DOCUMENT EXTRACT:
╔══

Rabbi Eric Grossman is Head of School at Frankel Jewish Academy in West Bloomfield, Michigan.
All learning is predicated upon an openness and willingness to change.
To learn is to change our knowledge and perspective, then perhaps our outlook and practice. This is why elementary and high school classrooms make such splendid learning communities: from toddlers to teens, children are in such a rapid and accelerated state of growth that change is indeed the only constant in their lives.
Paradoxically, the major impediment to the classroom as a learning community is the adult individual in the room in the most arrested form of development – the teacher. In the traditional classroom this is not a major issue since the roles of student and teacher are so clearly, and immutably, defined. Progressive education has fought this paradigm for well over half a century (with a good deal of success) incorporating the teacher as a fellow learner in the classroom, creating a truer learning community in the classroom itself.
What of the school as a whole? Here, the goal of creating a learning community is more challenging. In a classroom learning community the adult can, through pedagogical tzimtzum, set the stage for growth and creativity to emerge. If such a shift is fostered properly, the teacher will at times become one voice among the tens of youths who are in their natural mode of intellectual evolution. But as a faculty, teachers will remain the more conservative constituency in the school and least prone to growth and change. This is true in part because teachers are adults, and adults are naturally more set in their ways, having already solidified their thoughts, opinions, and practices. This is even more true for teachers who are generally, as a whole, risk-averse. This is not a slight, rather, it is a trait reflecting the common human desire for stability and security.
There is, however, a small percentage of humanity who embrace risk and prefer opportunity to security – they are called entrepreneurs.
The way to create a vibrant learning community, it seems to me, is to create schools that are entrepreneurial. This is not to be confused with the canard that we need to run our schools more like businesses; business is not entrepreneurship. Business is about systems, rules, and protocols, which can lead to better operations, but not directly to better learning communities. Entrepreneurship is about creating an environment where risk is not merely tolerated, it is embraced. Risk is associated with high returns, but also with danger. In creating learning communities we must create environments where teachers and students alike are encouraged to take risks, and while we cannot create environments which are completely safe for risk-taking, we can create school cultures with a high tolerance for risk and failure, understanding that without danger there is not real risk – nothing wagered, nothing gained.

╚══

THE DATA:

╔══

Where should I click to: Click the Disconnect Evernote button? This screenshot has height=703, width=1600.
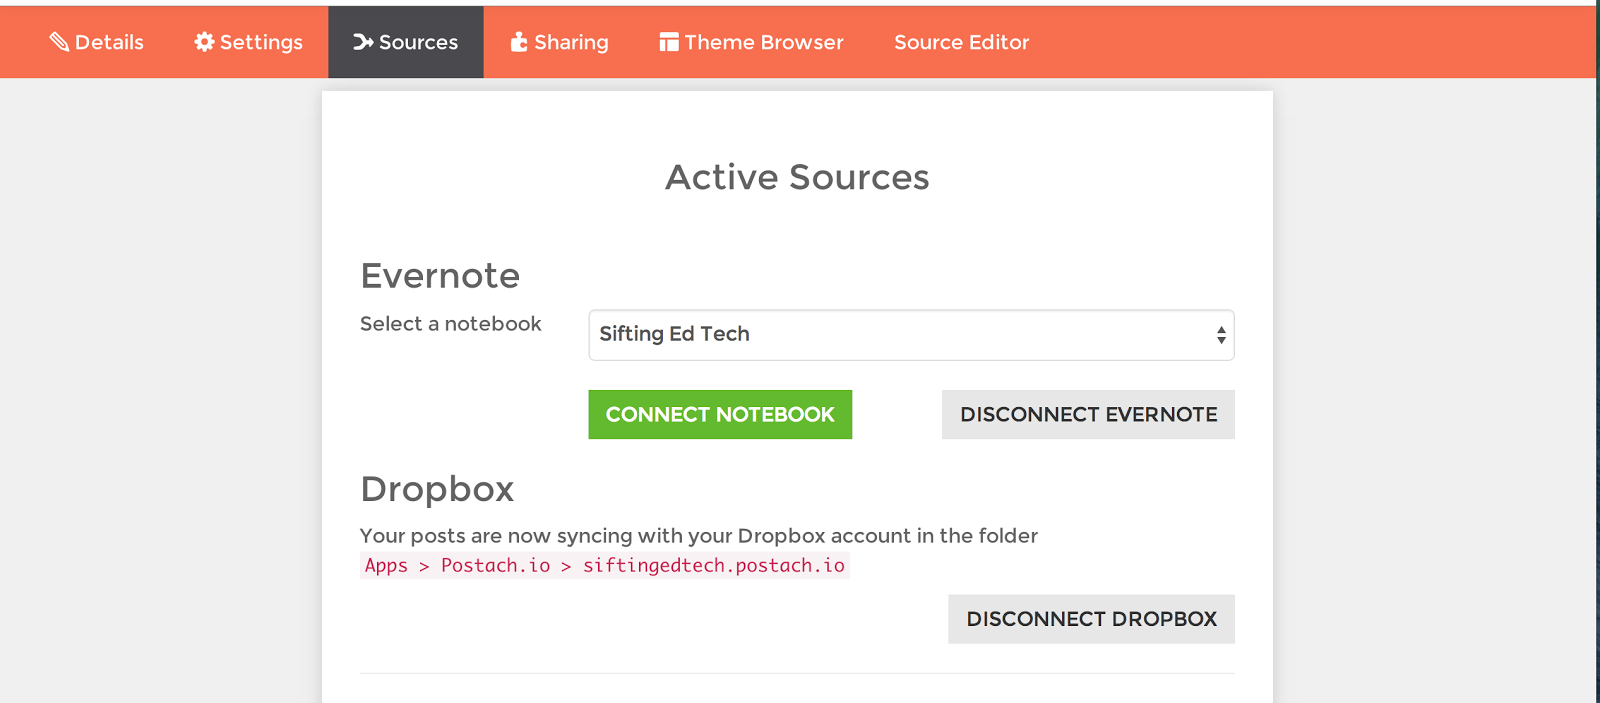point(1088,414)
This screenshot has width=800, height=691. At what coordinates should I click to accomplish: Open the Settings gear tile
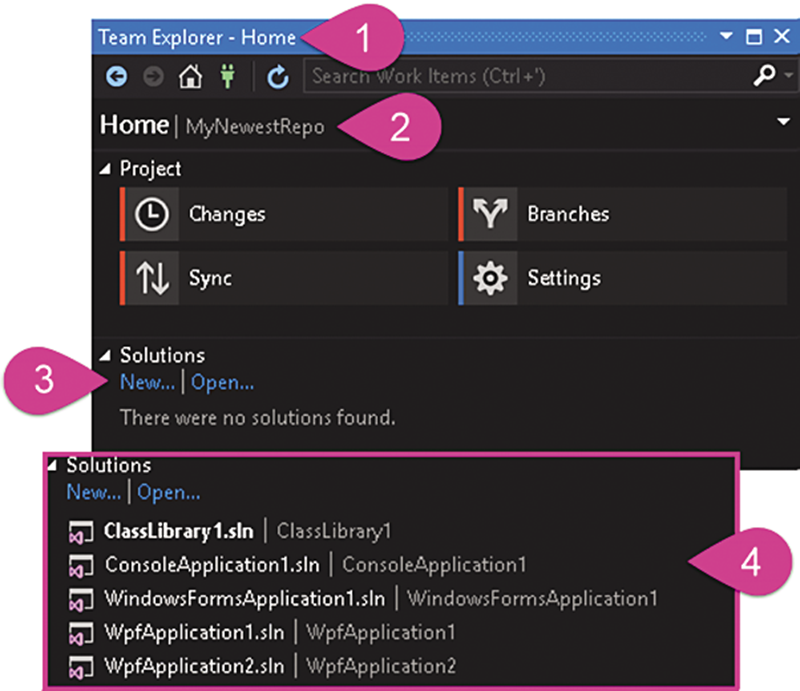click(623, 278)
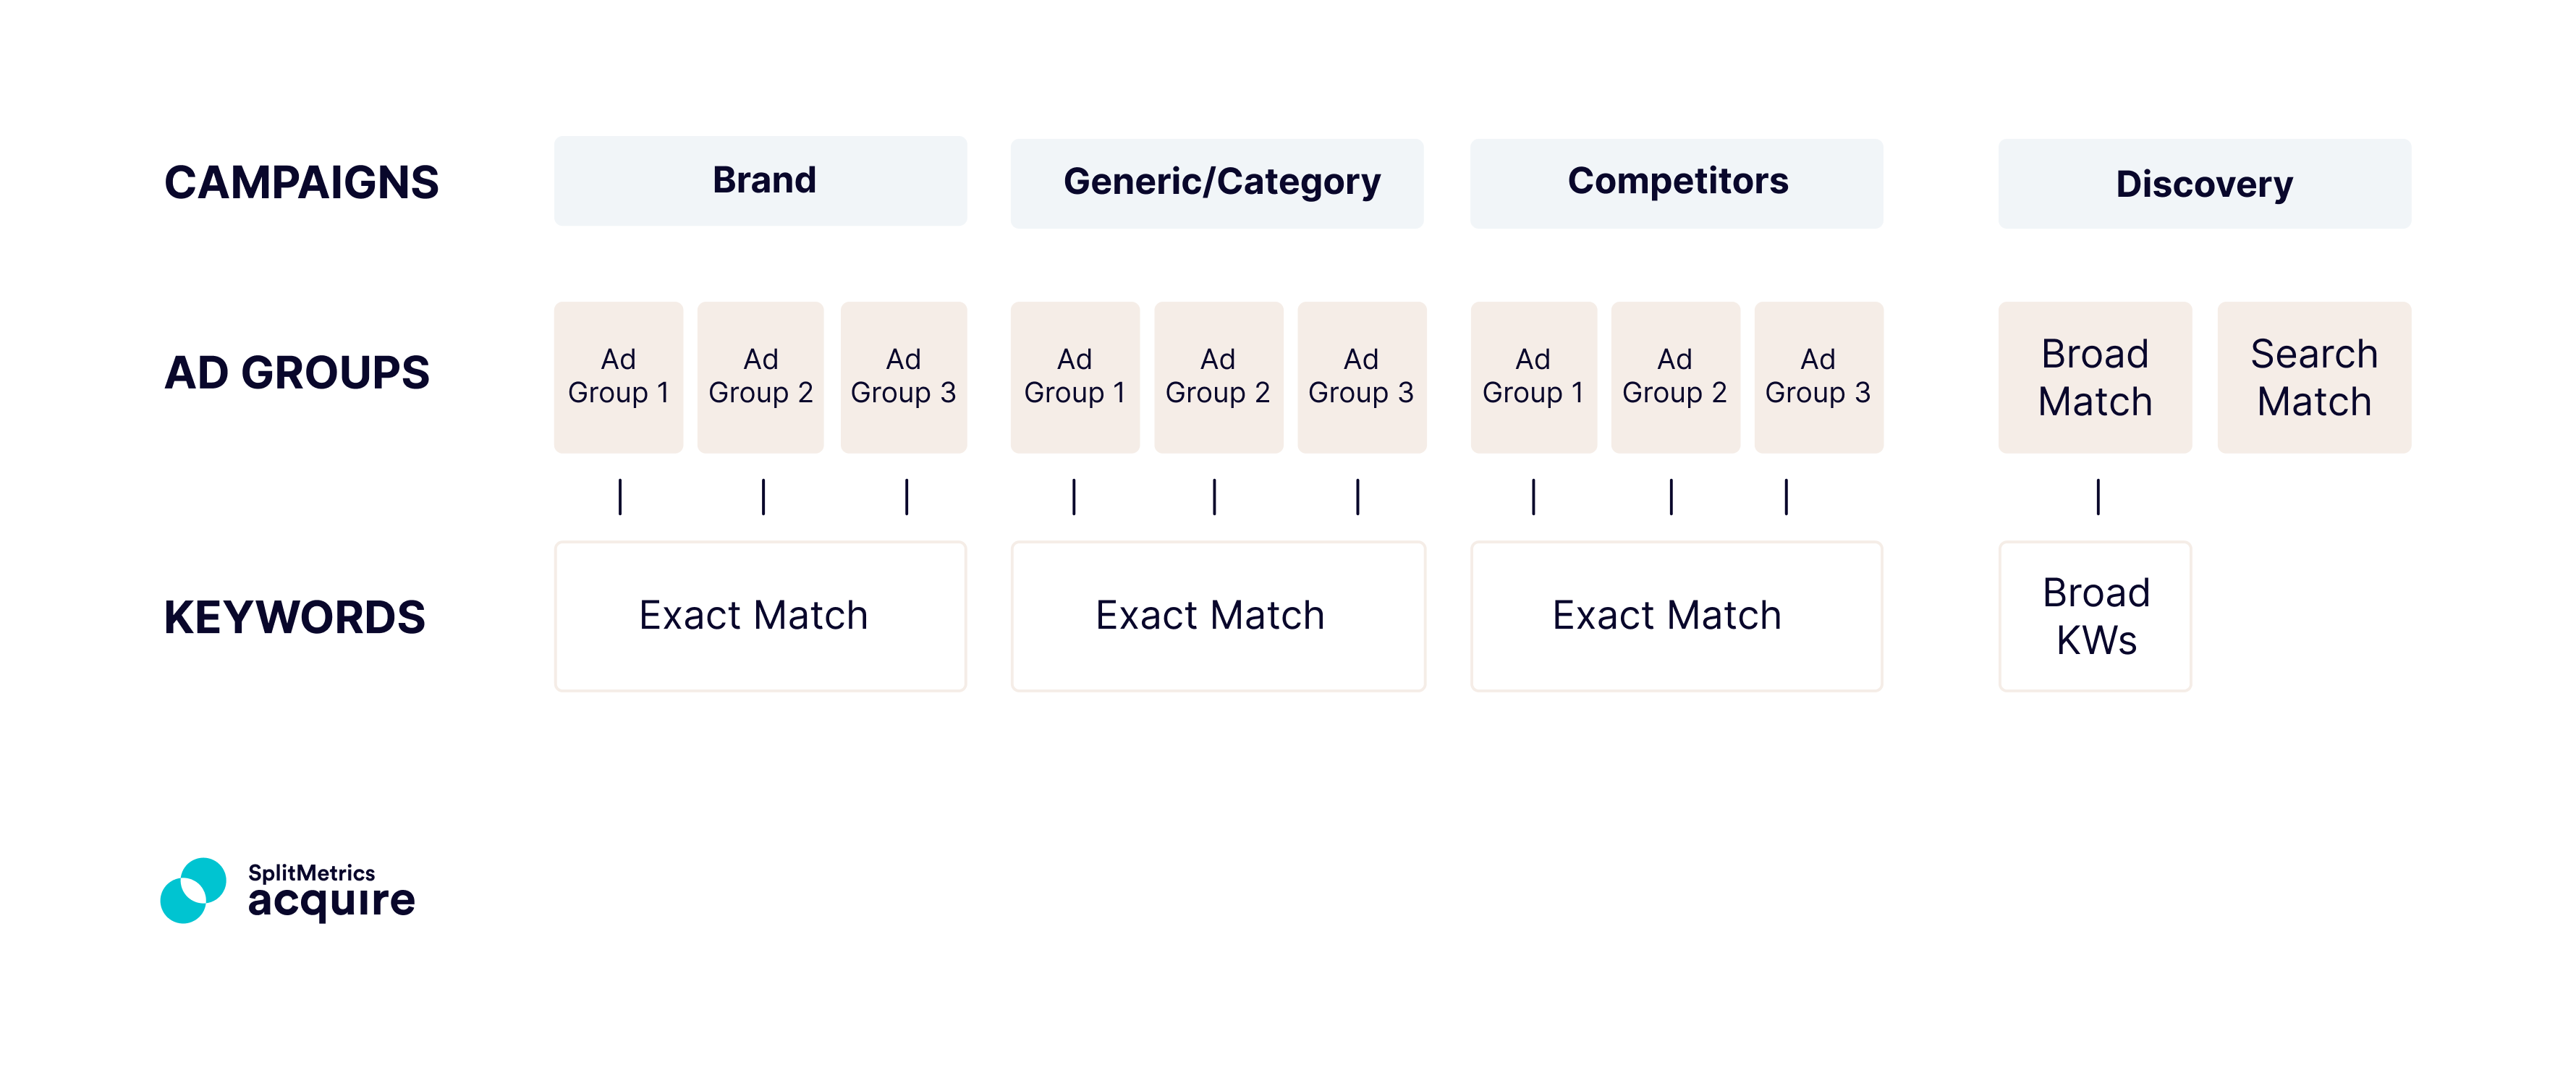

╚══

YOUR ASSIGNMENT:
Translate this sentence from the essay on entrepreneurial schools into Spanish: "There is, however, a small percentage of humanity who embrace risk and prefer opportunity to security – they are called entrepreneurs."

OUTPUT FOR THIS EXERCISE:
Existe, sin embargo, un pequeño porcentaje de la humanidad que acepta el riesgo y prefiere la oportunidad a la seguridad: se les llama emprendedores.